Dinesh Kamath's Editorial (The problem with our education system) that was published in Newsband


The problem with our education system
While primary and secondary education remain essentially broken, having failed to adequately serve the majority of the population, they are yet producing enough aspirants to cause a demand crisis in higher education. The education system is failing. It is encouraging students to try their luck overseas, reinvigorating the brain drain precisely when it is being reversed by uncertainties and visa restrictions abroad.
The university system in India does not believe in having quotas for extra-curricular activities. A promising basketball player in the US will be sought out by leading universities, but this does not happen in India. The real problem is the widening gap between the demand and supply of higher education.
This gap can be narrowed only by the rapid deployment of hundreds, if not thousands, of new institutions. Teaching shops should be discouraged and standardization promoted, so they should be rooted in existing educational canons.
The government has tried to get up to speed by pushing the Foreign Educational Institutions Bill of 2010. Despite a cabinet nod, it languishes. To bypass the need for legislation, it has also called upon the University Grant Commission (UGC) to formulate guidelines for twinning Indian universities with their peers overseas, a policy that is followed in technical education.

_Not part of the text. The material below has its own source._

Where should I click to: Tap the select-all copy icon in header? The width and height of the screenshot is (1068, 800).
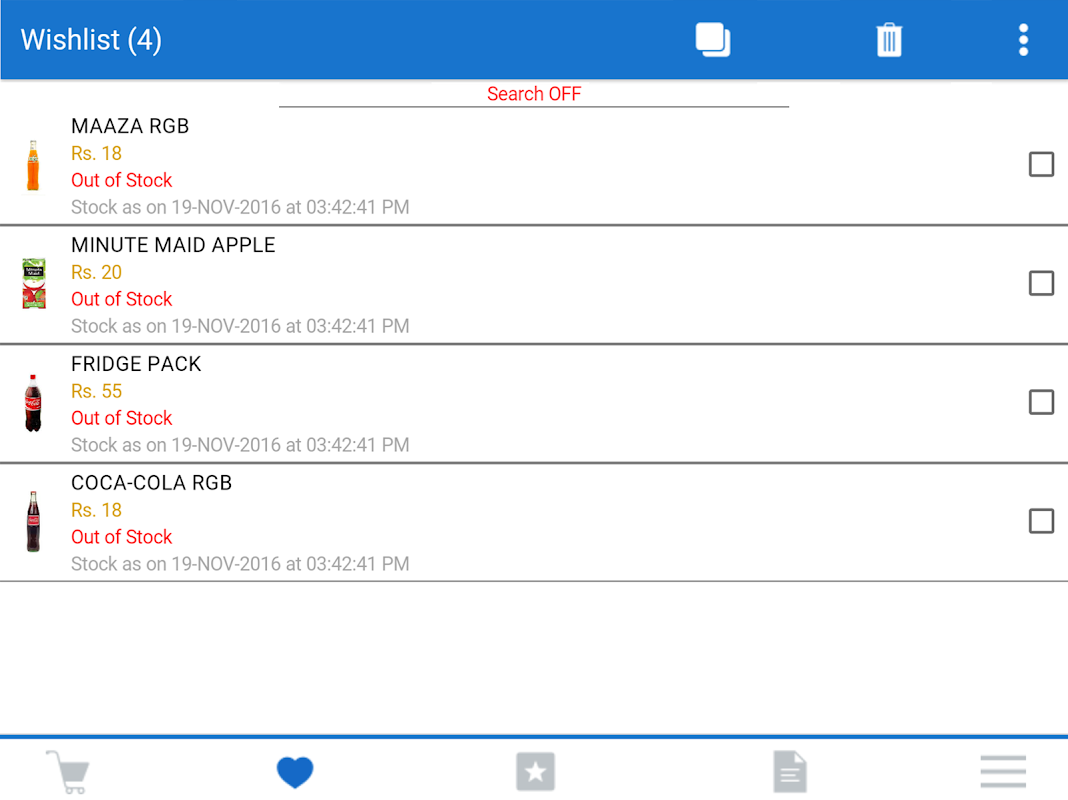pyautogui.click(x=712, y=39)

However, fresh legislation is necessary for a sweeping change, for which the government must make a lot of effort. Education should facilitate overall development of students. Where every average student gets above 90 percent, there is not much value in the number. Colleges and Media should understand and start using the concept of percentiles.
It seems that in the Delhi university case, to make it to the top 10 percentile, you have to get closer to 99 percent marks, because so many students are getting this "high" marks easily. This also highlights why the IITs were right in not accepting a crude average of the JEE marks and the 12th standard board marks as an admission criteria. While it may be relatively easy to get 99% in Delhi, it may be much more difficult to do the same in Kerala, unless the 10 + 2 system in Kerala does the same dilution in its 12th exams.
So in addition to the foreign investment, it is also required to bring some clarity into the discussion in the near term. Media can start that detailed conversation. FDI in Education will start protests, but well argued support can clear the way.